→ **Texte à lire**:
La culture de classe
On connaît – on devrait connaître – le rôle capital du groupe pour l’acquisition et la fixation des connaissances. Dans la classe à plusieurs cours, il y a ouverture de la culture parce que, dans ce type de classe, existent un savoir accumulé, une maîtrise plus accomplie des langages, une transmission des pratiques par les aînés, par les frères et sœurs qui y sont passés. Car la classe a une unité, des habitudes de production, de réalisations, elle a une existence durable.

Aspiration
Dans une classe à deux (trois) cours, les petits sont comme aspirés par les grands qui ne se trouvent qu’à un seul pas en avant. Et, au contact des petits, certains grands ont l’occasion de faire des révisions, des reconsolidations. L’année suivante, les anciens grands redeviennent des petits dans la nouvelle classe et ils se trouvent à nouveau en situation d’aspiration.

Le temps agrandi
Dans une classe à plusieurs cours, ce n’est plus l’usine, le stress. Songez à un CP « pur » de 25 élèves : une vraie usine à lecture.
Si la moitié seulement de la classe se trouve dans cet apprentissage d’écrilecture, il sera plus facile à assurer car, plus que tout autre apprentissage, il requiert un suivi individuel. Dans ces conditions, les CE1 ayant atteint un certain degré d’autonomie, tous les débutants pourront y recevoir leur juste part de l’attention du maître. C’est fondamental pour le reste de la scolarité.
Les enfants sont à des degrés différents de maturité. Pour chacun, les choses peuvent venir à leur heure. C’est généralement au cours du premier trimestre de CE1 qu’elles se mettent tranquillement en place. Sans qu’on ait pu, à aucun moment, ressentir l’angoisse de l’obligation de résultat de la fin du CP.

Transmission
On peut évidemment parler de la transmission rapide des habitudes d’organisation et de travail.
Mais je voudrais insister sur un autre aspect : la transmission de l’esprit, la perpétuation de l’ambiance, la maintenance de l’atmosphère. Des attitudes d’écoute, d’accueil, de réflexion, de discussion, de recherche, de partage, de responsabilité peuvent ainsi se reporter d’année en année.

→ **À faire**:
1: Relevez toutes les attitudes qui, d'après le texte sur la classe à plusieurs cours, peuvent se reporter d'année en année.
2: Prolongez le texte sur la classe à plusieurs cours après sa dernière phrase.
Les enregistrements n'ont aucun rôle dans ce travail.

→ **Jeu de données**:
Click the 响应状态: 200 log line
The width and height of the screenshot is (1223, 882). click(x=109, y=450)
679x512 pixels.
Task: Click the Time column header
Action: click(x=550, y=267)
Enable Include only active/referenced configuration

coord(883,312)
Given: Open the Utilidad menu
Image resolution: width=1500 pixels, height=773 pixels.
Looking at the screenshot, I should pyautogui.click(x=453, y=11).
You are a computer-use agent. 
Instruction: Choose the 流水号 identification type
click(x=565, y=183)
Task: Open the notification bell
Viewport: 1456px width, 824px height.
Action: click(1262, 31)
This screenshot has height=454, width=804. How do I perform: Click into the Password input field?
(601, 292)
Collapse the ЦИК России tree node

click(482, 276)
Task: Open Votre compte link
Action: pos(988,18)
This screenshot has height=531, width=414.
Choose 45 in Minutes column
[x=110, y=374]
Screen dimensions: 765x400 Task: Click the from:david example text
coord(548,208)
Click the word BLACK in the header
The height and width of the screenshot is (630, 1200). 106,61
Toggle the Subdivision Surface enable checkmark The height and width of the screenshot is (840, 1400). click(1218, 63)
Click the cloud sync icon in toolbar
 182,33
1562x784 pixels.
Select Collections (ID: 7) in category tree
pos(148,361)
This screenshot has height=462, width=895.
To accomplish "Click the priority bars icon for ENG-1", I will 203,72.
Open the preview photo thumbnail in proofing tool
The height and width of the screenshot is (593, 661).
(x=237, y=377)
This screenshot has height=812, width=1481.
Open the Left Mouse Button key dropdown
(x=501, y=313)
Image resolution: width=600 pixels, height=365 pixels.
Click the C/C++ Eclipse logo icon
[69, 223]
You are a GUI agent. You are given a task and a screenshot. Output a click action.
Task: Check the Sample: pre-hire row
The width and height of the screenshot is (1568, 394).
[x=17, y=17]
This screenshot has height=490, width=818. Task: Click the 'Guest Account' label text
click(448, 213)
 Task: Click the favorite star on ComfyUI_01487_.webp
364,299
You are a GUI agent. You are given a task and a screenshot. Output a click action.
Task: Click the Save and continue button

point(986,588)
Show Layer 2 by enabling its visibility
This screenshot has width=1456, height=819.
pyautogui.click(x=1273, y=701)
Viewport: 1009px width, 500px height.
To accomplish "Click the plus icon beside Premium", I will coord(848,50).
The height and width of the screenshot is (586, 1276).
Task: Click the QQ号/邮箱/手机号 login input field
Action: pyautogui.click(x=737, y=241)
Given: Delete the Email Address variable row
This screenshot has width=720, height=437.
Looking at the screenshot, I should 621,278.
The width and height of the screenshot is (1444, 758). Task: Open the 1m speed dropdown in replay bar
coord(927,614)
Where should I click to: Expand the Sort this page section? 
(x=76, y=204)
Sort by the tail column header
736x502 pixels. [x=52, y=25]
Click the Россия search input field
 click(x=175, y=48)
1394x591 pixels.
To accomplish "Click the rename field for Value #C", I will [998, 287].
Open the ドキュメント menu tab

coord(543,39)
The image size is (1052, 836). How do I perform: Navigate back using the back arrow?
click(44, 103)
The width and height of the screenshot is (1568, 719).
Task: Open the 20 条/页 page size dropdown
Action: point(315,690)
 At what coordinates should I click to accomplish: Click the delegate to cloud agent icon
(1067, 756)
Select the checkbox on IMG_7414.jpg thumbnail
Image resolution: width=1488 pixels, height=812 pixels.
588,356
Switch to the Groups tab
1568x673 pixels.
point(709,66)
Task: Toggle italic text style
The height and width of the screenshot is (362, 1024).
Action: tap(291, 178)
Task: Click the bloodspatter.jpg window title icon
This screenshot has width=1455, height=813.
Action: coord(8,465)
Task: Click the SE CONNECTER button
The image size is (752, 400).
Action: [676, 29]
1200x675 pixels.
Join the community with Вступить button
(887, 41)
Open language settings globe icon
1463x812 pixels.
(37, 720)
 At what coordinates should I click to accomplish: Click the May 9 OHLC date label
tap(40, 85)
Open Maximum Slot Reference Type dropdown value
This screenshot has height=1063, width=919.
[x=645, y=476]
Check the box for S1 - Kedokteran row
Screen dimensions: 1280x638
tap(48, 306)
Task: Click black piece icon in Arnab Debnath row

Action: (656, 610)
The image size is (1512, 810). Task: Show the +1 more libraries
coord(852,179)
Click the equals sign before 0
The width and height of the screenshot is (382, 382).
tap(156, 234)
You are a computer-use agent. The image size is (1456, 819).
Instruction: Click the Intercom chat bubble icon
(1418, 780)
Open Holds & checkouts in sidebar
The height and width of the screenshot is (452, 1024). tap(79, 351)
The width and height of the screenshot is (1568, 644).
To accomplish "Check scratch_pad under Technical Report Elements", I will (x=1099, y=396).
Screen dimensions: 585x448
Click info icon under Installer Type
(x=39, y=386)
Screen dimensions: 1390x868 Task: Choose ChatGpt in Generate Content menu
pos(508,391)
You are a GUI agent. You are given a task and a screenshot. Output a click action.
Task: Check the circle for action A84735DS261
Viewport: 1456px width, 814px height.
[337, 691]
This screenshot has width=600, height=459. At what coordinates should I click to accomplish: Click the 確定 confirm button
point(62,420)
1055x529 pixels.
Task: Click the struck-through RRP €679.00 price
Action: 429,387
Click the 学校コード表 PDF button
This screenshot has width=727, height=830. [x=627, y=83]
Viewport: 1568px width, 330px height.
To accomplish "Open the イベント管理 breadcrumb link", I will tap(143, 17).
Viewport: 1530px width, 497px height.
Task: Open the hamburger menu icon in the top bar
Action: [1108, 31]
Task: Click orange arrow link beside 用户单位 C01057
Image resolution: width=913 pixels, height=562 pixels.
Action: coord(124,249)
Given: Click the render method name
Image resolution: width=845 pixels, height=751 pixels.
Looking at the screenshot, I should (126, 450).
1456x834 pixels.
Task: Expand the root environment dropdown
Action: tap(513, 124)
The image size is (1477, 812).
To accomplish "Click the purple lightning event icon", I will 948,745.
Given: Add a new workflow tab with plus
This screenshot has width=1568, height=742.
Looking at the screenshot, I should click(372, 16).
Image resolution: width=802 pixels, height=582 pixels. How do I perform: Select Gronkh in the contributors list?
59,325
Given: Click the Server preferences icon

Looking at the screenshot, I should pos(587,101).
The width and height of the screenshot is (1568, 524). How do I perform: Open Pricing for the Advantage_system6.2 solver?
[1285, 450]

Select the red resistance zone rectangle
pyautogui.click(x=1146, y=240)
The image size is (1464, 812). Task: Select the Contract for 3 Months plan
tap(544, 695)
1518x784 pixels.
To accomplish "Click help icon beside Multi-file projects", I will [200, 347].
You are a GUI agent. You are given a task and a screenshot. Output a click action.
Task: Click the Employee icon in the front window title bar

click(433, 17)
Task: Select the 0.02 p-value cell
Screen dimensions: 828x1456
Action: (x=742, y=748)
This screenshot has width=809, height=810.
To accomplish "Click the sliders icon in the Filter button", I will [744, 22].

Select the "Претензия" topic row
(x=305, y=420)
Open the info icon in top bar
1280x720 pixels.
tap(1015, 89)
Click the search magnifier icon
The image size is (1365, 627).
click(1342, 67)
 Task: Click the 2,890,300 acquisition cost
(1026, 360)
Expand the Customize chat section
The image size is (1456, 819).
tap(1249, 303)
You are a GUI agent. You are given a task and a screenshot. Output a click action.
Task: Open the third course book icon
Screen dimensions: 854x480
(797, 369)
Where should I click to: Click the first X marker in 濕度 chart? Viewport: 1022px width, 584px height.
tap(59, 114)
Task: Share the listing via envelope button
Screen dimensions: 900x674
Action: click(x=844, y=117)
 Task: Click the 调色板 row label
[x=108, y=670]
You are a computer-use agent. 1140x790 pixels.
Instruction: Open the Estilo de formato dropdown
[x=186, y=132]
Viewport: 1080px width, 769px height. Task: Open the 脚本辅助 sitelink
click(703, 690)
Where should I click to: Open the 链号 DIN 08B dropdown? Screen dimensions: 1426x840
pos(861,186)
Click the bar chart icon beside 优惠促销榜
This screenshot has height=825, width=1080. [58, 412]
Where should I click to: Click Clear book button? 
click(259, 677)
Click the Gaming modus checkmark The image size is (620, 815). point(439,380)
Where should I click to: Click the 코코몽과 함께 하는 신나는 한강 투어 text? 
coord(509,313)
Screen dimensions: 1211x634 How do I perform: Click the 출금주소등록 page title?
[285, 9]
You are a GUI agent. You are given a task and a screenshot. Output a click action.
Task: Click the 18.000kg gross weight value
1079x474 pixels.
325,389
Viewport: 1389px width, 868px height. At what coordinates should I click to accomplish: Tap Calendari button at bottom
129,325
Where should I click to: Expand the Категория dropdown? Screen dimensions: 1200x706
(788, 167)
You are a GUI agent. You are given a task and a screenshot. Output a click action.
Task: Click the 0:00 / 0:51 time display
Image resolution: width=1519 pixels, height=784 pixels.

→ **Résultats par tâche**:
1:
- l'écoute
- l'accueil
- la réflexion
- la discussion
- la recherche
- le partage
- la responsabilité

2:
Ce qui conduit à la libération de la puissance créatrice des enfants, ce sont des années successives de liberté d’initiatives. Quand les petits arrivent dans la nouvelle classe, ils trouvent une atmosphère telle qu’ils peuvent immédiatement exercer tout leur pouvoir d’expression, de création, d’expérimentation, de recherche.

Le rôle de l’école
C’est de permettre à chacun de repérer et de connaître les structures qui régissent le monde extérieur. Mais comment pourra-t-il parvenir à cette maîtrise, à cette connaissance s’il est oppressé par son monde intérieur ?
L’école dispose d’un atout fondamental : elle peut offrir l’expression. Mais pour que l’être se trouve suffisamment rassuré, pour qu’il puisse oser s’aventurer sur le chemin de l’expression, de la destruction symbolique, il lui faut un très long temps de rassurance. Au bout de deux, trois années de vérification de la sécurité, il peut même aller jusqu’à se libérer de certains problèmes, à la condition que l’enseignant se garde bien de jouer au psychothérapeute et se contente seulement d’offrir les conditions d’expression nécessaires.

Alors, interdire la classe à cours unique !

On peut avoir aussi d’autres préoccupations pour le présent et l’avenir des enfants. Par exemple, celle d’une écologie de l’éducation. Il faut se mobiliser pour se révolter contre les mauvaises conditions de vie que cette société impose aux êtres humains. Et n’est-ce pas dans l’enfance que s’édifient, pour l’essentiel, les éléments de base de toute une vie ?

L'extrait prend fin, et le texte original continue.